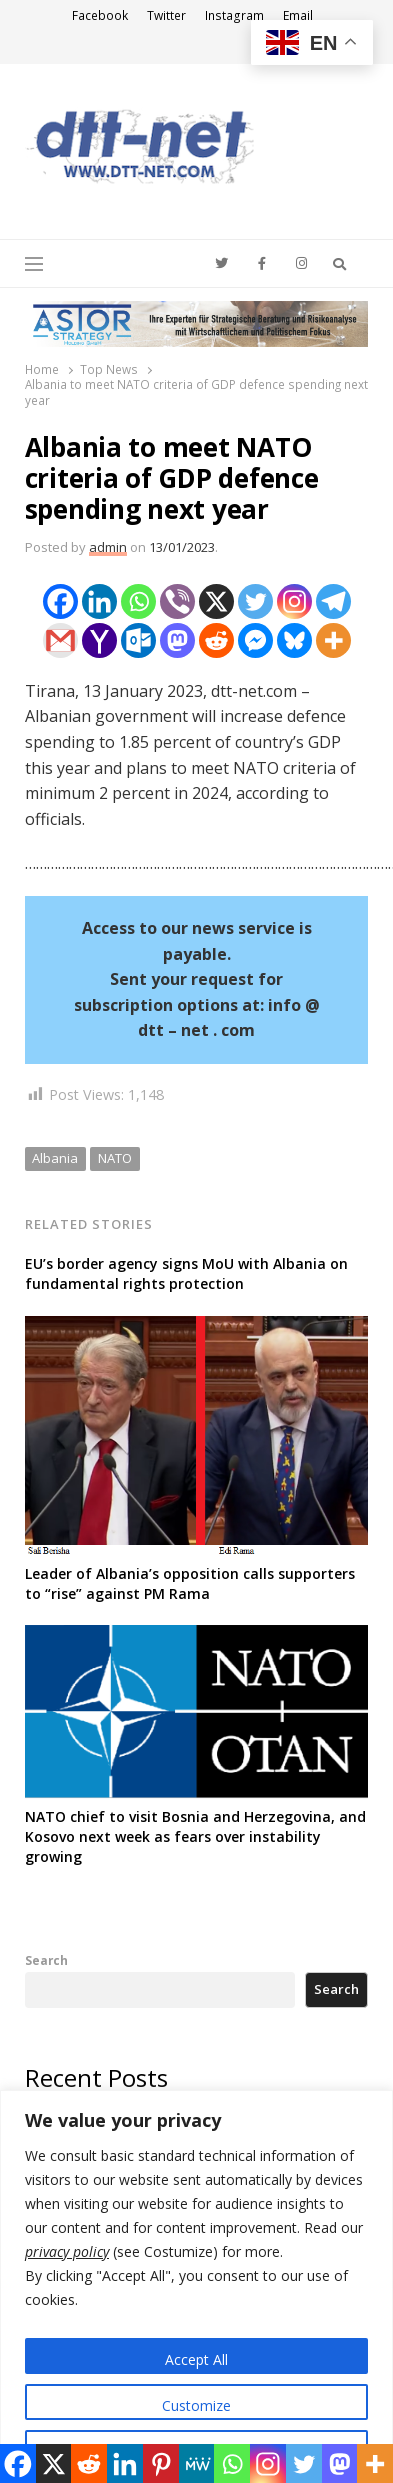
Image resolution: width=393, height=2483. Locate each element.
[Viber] (177, 601)
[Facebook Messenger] (255, 640)
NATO (115, 1158)
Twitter (166, 15)
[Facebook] (60, 601)
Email (298, 15)
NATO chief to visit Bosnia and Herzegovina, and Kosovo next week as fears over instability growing (195, 1836)
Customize (196, 2405)
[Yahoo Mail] (99, 640)
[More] (333, 640)
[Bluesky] (294, 640)
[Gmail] (60, 640)
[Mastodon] (177, 640)
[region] (196, 2286)
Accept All (196, 2359)
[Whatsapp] (138, 601)
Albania (55, 1158)
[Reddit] (216, 640)
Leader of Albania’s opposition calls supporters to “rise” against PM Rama (190, 1583)
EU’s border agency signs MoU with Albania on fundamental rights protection (186, 1273)
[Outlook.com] (138, 640)
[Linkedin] (99, 601)
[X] (216, 601)
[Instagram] (294, 601)
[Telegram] (333, 601)
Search (46, 1960)
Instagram (234, 15)
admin (108, 547)
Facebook (100, 15)
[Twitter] (255, 601)
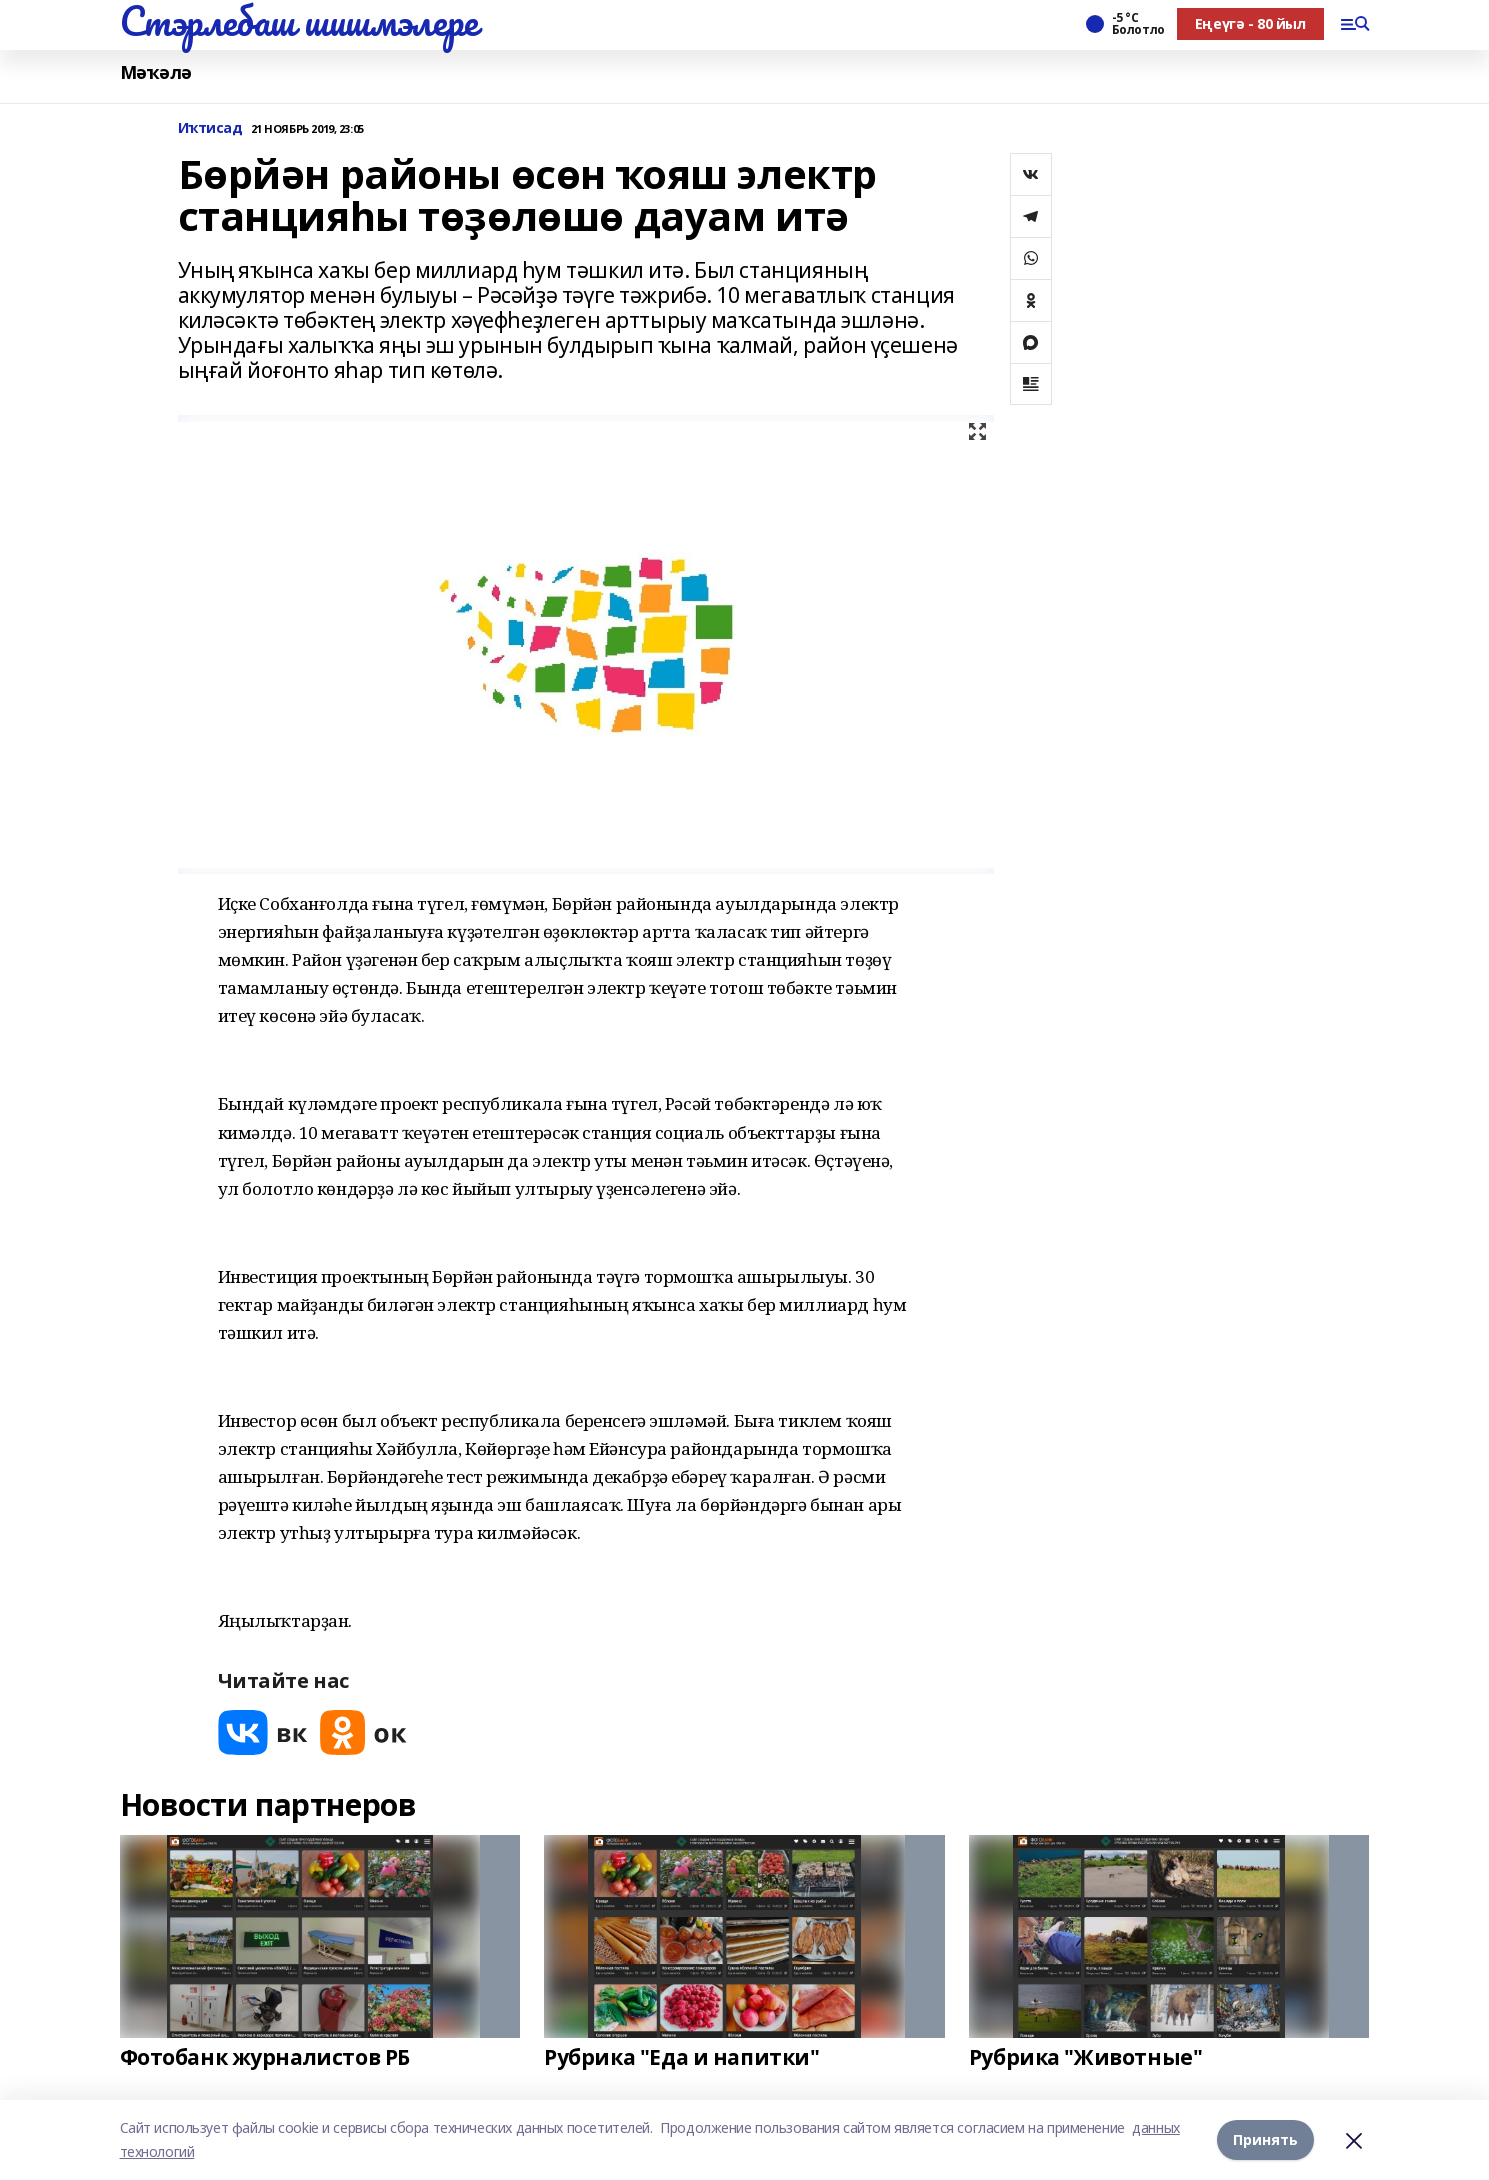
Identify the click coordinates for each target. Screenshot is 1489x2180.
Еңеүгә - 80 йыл (1250, 23)
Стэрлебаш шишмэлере (299, 21)
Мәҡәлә (156, 72)
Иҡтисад (210, 128)
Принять (1265, 2139)
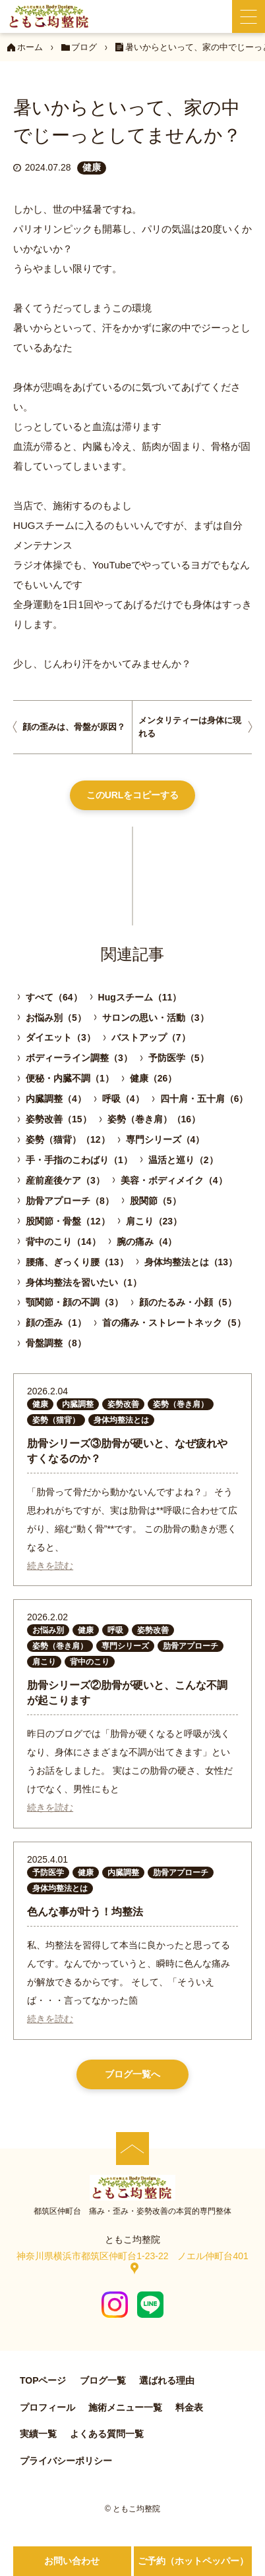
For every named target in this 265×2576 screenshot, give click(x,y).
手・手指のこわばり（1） (79, 1160)
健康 (91, 167)
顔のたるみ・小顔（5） (188, 1302)
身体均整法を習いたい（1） (84, 1282)
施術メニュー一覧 (125, 2407)
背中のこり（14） (63, 1241)
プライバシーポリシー (66, 2460)
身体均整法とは (121, 1420)
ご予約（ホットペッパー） (193, 2561)
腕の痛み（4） (147, 1241)
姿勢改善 (123, 1404)
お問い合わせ (72, 2561)
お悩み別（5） (56, 1017)
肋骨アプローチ (190, 1646)
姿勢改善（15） (59, 1119)
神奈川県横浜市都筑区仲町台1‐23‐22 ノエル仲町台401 (132, 2256)
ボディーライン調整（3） (79, 1058)
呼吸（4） (123, 1098)
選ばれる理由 (166, 2380)
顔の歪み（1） (56, 1322)
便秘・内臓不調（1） (70, 1078)
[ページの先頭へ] (132, 2148)
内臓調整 (78, 1404)
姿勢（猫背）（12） (68, 1139)
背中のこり (89, 1661)
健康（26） (153, 1078)
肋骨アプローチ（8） (70, 1200)
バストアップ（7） (151, 1037)
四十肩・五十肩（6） (204, 1098)
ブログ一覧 (103, 2380)
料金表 (189, 2407)
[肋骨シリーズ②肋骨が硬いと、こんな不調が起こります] (132, 1713)
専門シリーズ (125, 1646)
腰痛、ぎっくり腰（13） (77, 1262)
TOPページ (43, 2380)
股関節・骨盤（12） (68, 1221)
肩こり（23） (154, 1221)
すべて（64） (54, 997)
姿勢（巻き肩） (180, 1404)
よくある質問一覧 (107, 2433)
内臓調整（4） (56, 1098)
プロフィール (47, 2407)
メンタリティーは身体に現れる (189, 726)
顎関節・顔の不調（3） (74, 1302)
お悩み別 (48, 1630)
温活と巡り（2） (183, 1160)
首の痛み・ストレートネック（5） (174, 1322)
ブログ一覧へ (132, 2074)
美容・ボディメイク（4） (174, 1180)
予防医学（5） (178, 1058)
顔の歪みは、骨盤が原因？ (73, 727)
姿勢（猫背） (56, 1420)
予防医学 (48, 1872)
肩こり (44, 1661)
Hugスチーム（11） (140, 997)
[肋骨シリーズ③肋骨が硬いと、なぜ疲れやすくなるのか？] (132, 1479)
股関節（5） (155, 1200)
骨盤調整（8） (56, 1343)
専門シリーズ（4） (165, 1139)
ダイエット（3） (61, 1037)
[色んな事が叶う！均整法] (132, 1940)
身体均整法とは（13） (191, 1262)
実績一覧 (38, 2433)
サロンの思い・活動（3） (155, 1017)
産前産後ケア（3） (65, 1180)
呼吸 (115, 1630)
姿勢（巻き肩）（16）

▸ **Exercise**
Copy the data verbatim, beginning at the line that contains "Identify the click" and continuing through the last line of the data. Leave out the pictures.

▸ **Output of the task**
Identify the click coordinates for each target. Screenshot is 1489x2180.
Еңеүгә - 80 йыл (1250, 23)
Стэрлебаш шишмэлере (299, 21)
Мәҡәлә (156, 72)
Иҡтисад (210, 128)
Принять (1265, 2139)
For every named target in this 265×2576 screenshot, give click(x,y).
手・手指のこわばり（1） (79, 1160)
健康 (91, 167)
顔のたるみ・小顔（5） (188, 1302)
身体均整法を習いたい（1） (84, 1282)
施術メニュー一覧 (125, 2407)
背中のこり（14） (63, 1241)
プライバシーポリシー (66, 2460)
身体均整法とは (121, 1420)
ご予約（ホットペッパー） (193, 2561)
腕の痛み（4） (147, 1241)
姿勢改善 (123, 1404)
お問い合わせ (72, 2561)
お悩み別（5） (56, 1017)
肋骨アプローチ (190, 1646)
姿勢改善（15） (59, 1119)
神奈川県横浜市都筑区仲町台1‐23‐22 ノエル仲町台401 (132, 2256)
ボディーライン調整（3） (79, 1058)
呼吸（4） (123, 1098)
選ばれる理由 (166, 2380)
顔の歪み（1） (56, 1322)
便秘・内臓不調（1） (70, 1078)
[ページの先頭へ] (132, 2148)
内臓調整 (78, 1404)
姿勢（猫背）（12） (68, 1139)
背中のこり (89, 1661)
健康（26） (153, 1078)
肋骨アプローチ（8） (70, 1200)
バストアップ（7） (151, 1037)
四十肩・五十肩（6） (204, 1098)
ブログ一覧 (103, 2380)
料金表 (189, 2407)
[肋骨シリーズ②肋骨が硬いと、こんな不調が起こります] (132, 1713)
専門シリーズ (125, 1646)
腰痛、ぎっくり腰（13） (77, 1262)
TOPページ (43, 2380)
股関節・骨盤（12） (68, 1221)
肩こり（23） (154, 1221)
すべて（64） (54, 997)
姿勢（巻き肩） (180, 1404)
よくある質問一覧 (107, 2433)
内臓調整（4） (56, 1098)
プロフィール (47, 2407)
メンタリティーは身体に現れる (189, 726)
顎関節・顔の不調（3） (74, 1302)
お悩み別 (48, 1630)
温活と巡り（2） (183, 1160)
首の痛み・ストレートネック（5） (174, 1322)
ブログ一覧へ (132, 2074)
美容・ボディメイク（4） (174, 1180)
予防医学（5） (178, 1058)
顔の歪みは、骨盤が原因？ (73, 727)
姿勢（猫背） (56, 1420)
予防医学 (48, 1872)
肩こり (44, 1661)
Hugスチーム（11） (140, 997)
[肋骨シリーズ③肋骨が硬いと、なぜ疲れやすくなるのか？] (132, 1479)
股関節（5） (155, 1200)
骨盤調整（8） (56, 1343)
専門シリーズ（4） (165, 1139)
ダイエット（3） (61, 1037)
[色んな事が叶う！均整法] (132, 1940)
身体均整法とは（13） (191, 1262)
実績一覧 (38, 2433)
サロンの思い・活動（3） (155, 1017)
産前産後ケア（3） (65, 1180)
呼吸 (115, 1630)
姿勢（巻き肩）（16）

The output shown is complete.